Karena itu, berdasarkan konversi qiimah,
besaran zakat fitrah setiap tahun bisa jadi berubah sesuai dengan perubahan
harga yang berlaku saat itu.
4.
Apakah Makanan
Pokok
Menjadi
Syarat
Sah
Zakat
Fitrah?
Di
dalam hadits-hadits tentang zakat
fitrah, kita akan mendapatkan bahwa zakat fitrah itu berupa tha’aam (makanan).
Adapun hadits-hadits itu sebagai berikut:
عَنِ ابْنِ عُمَرَ قَالَ
فَرَضَ رَسُولُ اللَّهِ صَلَّى اللَّه عَلَيْهِ وَسَلَّمَ زَكَاةَ الْفِطْرِ
صَاعًا مِنْ تَمْرٍ أَوْ صَاعًا مِنْ شَعِيرٍ
Ibnu
Umar mengatakan, "Rasulullah saw. mewajibkan zakat fitrah satu shaa' dari
kurma, atau satu sha dari syair (gandum)” HR. Al-Bukhari, Shahih Al-Bukhari,
II:548, No. hadis 1439
عَنِ ابْنِ عُمَرَ أَنَّ
رَسُولَ اللَّهِ صَلَّى اللَّه عَلَيْهِ وَسَلَّمَ فَرَضَ زَكَاةَ الْفِطْرِ مِنْ
رَمَضَانَ عَلَى النَّاسِ صَاعًا مِنْ تَمْرٍ أَوْ صَاعًا مِنْ شَعِيرٍ عَلَى
كُلِّ حُرٍّ أَوْ عَبْدٍ ذَكَرٍ أَوْ أُنْثَى مِنَ الْمُسْلِمِينَ
Dari Ibnu Umar bahwa Rasulullah saw.
mewajibkan zakat fitrah satu shaa' dari kurma, atau satu shaa’ dari syair
(gandum), atas hamba sahaya, orang yang merdeka, laki-laki, perempuan, anak
kecil dan dewasa dari kalangan muslimin. HR. Al-Bukhari, Shahih Al-Bukhari, II:548, No. hadis 1439.
Demikian
pula praktik para sahabat atas ketentuan itu, sebagaimana dijelaskan oleh Abu
Sa’id Al-Khudriy berikut:
كُناَّ نُخْرِجُ فِي
عَهْدِ رَسُولِ اللهِ صَلَّى اللهُ عَلَيْهِ وَسَلَّمَ يَوْمَ الفِطْرِ صَاعًا
مِنْ طَعَامٍ
“Kami
(para sahabat) mengeluarkan zakat firtah di zaman Rasulullah saw. pada (waktu)

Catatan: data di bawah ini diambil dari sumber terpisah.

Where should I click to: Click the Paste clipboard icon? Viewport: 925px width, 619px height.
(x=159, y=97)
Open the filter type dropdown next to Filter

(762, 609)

hari raya fitri (berupa) satu shaa' dari makanan.” HR. Al-Bukhari, Shahih Al-Bukhari,
II:548, No. hadis 1439.
Apabila
hadits-hadits di atas dibaca
secara mantuq
(makna tersurat) dan konsisten tidak akan menerima mafhum (makna tersirat), maka zakat
fitrah yang wajib dikeluarkan terbatas jenisnya, yakni kurma dan gandum. Adapun
kata At-Tha’aam
pada hadits Abu Sa’id Al-Khudriy
tidak dapat dimaknai makanan secara umum karena sudah ada bayaan tafshiil
(keterangan terperinci) pada hadits-hadits sebelumnya.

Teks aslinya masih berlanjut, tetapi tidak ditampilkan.